====== ENTRIES PROVIDED

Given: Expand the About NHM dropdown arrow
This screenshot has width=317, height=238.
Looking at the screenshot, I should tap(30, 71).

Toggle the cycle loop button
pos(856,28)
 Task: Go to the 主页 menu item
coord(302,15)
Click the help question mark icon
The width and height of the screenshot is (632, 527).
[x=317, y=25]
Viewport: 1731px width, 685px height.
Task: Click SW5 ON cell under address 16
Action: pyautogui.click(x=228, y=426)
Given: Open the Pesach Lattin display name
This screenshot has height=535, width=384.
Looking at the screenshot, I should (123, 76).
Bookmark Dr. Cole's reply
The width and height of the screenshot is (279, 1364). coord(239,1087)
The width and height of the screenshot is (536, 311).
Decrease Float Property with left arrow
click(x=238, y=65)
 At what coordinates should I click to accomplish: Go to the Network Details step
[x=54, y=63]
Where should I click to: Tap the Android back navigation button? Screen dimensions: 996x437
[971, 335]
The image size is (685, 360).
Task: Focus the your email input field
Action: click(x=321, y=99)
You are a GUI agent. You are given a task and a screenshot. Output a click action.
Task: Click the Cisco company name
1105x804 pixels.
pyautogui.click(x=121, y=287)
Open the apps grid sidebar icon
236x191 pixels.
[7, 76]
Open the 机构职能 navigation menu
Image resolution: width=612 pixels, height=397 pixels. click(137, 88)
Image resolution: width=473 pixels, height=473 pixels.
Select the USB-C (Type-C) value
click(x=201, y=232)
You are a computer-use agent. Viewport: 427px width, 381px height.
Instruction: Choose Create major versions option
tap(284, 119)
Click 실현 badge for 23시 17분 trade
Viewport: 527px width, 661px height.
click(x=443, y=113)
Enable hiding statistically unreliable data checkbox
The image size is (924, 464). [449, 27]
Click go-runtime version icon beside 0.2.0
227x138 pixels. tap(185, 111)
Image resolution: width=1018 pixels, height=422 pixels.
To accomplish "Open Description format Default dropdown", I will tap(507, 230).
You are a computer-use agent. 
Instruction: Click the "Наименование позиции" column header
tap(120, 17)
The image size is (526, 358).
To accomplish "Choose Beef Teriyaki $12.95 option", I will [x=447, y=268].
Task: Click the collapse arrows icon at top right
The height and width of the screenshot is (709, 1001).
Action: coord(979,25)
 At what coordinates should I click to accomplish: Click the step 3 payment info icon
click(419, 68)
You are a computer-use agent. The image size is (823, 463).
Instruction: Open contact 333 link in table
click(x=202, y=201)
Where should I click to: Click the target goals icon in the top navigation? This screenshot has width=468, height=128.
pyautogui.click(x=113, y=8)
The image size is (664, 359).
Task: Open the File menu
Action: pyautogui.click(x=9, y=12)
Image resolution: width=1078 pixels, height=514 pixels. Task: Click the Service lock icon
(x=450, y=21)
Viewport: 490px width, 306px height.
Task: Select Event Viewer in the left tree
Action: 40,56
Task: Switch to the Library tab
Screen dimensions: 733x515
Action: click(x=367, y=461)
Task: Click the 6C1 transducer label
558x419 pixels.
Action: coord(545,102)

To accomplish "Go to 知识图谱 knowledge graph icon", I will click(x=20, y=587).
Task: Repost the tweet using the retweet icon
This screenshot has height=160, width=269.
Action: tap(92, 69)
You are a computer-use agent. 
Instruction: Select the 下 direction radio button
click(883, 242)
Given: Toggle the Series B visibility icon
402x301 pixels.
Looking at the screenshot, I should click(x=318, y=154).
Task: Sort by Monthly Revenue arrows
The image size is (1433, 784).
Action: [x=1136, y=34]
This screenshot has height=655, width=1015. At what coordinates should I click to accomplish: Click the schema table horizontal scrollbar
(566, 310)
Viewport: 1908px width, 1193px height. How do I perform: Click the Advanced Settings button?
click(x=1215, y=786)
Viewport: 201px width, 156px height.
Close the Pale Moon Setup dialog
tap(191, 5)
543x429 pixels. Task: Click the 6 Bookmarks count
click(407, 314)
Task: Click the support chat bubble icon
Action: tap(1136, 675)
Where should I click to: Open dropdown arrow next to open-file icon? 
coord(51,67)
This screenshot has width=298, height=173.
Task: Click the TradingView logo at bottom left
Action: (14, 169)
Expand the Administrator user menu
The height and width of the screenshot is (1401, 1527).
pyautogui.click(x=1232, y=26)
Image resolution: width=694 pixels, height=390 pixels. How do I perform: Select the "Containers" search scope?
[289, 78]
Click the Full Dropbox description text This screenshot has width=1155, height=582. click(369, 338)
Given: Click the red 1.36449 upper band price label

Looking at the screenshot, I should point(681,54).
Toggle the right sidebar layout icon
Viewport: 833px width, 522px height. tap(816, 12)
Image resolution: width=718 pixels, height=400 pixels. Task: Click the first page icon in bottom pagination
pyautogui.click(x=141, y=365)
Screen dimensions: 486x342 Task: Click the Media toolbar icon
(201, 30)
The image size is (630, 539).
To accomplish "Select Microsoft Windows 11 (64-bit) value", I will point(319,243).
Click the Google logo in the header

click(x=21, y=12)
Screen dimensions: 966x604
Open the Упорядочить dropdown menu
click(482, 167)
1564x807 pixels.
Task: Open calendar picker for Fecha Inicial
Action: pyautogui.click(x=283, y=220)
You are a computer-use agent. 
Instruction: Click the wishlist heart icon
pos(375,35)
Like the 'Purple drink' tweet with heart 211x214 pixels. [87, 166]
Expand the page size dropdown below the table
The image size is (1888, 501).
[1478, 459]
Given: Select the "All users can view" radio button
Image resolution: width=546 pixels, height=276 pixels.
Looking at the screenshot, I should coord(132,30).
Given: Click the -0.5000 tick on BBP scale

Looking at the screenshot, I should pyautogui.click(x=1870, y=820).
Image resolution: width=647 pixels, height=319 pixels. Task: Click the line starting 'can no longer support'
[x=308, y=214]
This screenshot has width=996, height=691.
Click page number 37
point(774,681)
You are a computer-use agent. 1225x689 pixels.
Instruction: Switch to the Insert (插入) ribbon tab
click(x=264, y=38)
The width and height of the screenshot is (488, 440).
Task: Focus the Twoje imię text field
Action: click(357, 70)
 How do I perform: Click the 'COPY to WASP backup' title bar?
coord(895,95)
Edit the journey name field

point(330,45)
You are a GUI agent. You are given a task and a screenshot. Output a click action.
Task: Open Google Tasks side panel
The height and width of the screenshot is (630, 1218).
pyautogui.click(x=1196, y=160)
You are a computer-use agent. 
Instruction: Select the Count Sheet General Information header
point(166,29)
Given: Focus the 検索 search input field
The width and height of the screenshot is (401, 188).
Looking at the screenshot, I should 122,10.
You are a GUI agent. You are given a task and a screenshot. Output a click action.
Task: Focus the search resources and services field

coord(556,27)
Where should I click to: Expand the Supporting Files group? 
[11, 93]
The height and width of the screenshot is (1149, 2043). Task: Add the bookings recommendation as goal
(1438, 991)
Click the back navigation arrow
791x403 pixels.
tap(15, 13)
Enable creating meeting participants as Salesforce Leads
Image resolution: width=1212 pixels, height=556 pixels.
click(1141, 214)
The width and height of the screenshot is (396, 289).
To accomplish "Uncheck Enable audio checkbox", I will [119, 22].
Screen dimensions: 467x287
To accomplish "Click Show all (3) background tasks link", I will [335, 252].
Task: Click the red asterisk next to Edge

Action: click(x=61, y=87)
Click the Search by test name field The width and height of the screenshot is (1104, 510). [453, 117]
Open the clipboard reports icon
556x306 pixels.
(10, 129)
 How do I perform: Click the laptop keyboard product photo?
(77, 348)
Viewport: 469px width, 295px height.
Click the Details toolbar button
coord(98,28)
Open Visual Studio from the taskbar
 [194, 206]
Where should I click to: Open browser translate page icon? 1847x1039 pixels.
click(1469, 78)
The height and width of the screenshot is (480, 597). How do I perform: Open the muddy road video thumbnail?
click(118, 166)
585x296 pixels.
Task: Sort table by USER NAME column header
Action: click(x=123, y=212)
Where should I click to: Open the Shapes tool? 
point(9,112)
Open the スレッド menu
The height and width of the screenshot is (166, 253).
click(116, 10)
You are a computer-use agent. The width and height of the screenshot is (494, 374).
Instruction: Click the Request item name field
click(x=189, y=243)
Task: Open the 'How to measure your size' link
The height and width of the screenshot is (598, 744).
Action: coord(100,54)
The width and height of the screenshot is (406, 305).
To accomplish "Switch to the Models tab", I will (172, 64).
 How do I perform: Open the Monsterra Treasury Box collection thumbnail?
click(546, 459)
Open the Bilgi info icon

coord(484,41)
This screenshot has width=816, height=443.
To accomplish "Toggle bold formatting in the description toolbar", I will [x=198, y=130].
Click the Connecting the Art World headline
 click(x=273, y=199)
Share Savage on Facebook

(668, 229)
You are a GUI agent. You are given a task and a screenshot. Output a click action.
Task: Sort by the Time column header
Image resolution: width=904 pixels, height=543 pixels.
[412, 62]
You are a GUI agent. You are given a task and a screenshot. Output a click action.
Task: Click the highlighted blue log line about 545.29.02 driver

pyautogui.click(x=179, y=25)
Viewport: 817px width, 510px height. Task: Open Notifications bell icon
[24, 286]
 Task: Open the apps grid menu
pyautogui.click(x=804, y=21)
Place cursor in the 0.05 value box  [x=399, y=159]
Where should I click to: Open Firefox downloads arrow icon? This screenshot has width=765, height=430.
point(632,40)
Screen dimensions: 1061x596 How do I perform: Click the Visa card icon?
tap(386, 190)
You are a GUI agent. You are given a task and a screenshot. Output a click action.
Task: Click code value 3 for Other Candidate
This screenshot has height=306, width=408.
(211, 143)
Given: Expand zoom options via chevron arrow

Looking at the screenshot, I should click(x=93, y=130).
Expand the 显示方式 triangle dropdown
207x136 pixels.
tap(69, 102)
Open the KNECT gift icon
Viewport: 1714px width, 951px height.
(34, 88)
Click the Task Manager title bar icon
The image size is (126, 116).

============

• **WHAT TO WORK ON**: Please reproduce, unchanged and line for line, the part of the data that opens with the line containing "Given: Focus the 検索 search input field" and closes with the line containing "will (172, 64).", with both of those lines included.

• **EXERCISE RESULT**:
Given: Focus the 検索 search input field
The width and height of the screenshot is (401, 188).
Looking at the screenshot, I should 122,10.
You are a GUI agent. You are given a task and a screenshot. Output a click action.
Task: Focus the search resources and services field

coord(556,27)
Where should I click to: Expand the Supporting Files group? 
[11, 93]
The height and width of the screenshot is (1149, 2043). Task: Add the bookings recommendation as goal
(1438, 991)
Click the back navigation arrow
791x403 pixels.
tap(15, 13)
Enable creating meeting participants as Salesforce Leads
Image resolution: width=1212 pixels, height=556 pixels.
click(1141, 214)
The width and height of the screenshot is (396, 289).
To accomplish "Uncheck Enable audio checkbox", I will [119, 22].
Screen dimensions: 467x287
To accomplish "Click Show all (3) background tasks link", I will [335, 252].
Task: Click the red asterisk next to Edge

Action: click(x=61, y=87)
Click the Search by test name field The width and height of the screenshot is (1104, 510). [453, 117]
Open the clipboard reports icon
556x306 pixels.
(10, 129)
 How do I perform: Click the laptop keyboard product photo?
(77, 348)
Viewport: 469px width, 295px height.
Click the Details toolbar button
coord(98,28)
Open Visual Studio from the taskbar
 [194, 206]
Where should I click to: Open browser translate page icon? 1847x1039 pixels.
click(1469, 78)
The height and width of the screenshot is (480, 597). How do I perform: Open the muddy road video thumbnail?
click(118, 166)
585x296 pixels.
Task: Sort table by USER NAME column header
Action: click(x=123, y=212)
Where should I click to: Open the Shapes tool? 
point(9,112)
Open the スレッド menu
The height and width of the screenshot is (166, 253).
click(116, 10)
You are a computer-use agent. The width and height of the screenshot is (494, 374).
Instruction: Click the Request item name field
click(x=189, y=243)
Task: Open the 'How to measure your size' link
The height and width of the screenshot is (598, 744).
Action: coord(100,54)
The width and height of the screenshot is (406, 305).
To accomplish "Switch to the Models tab", I will (172, 64).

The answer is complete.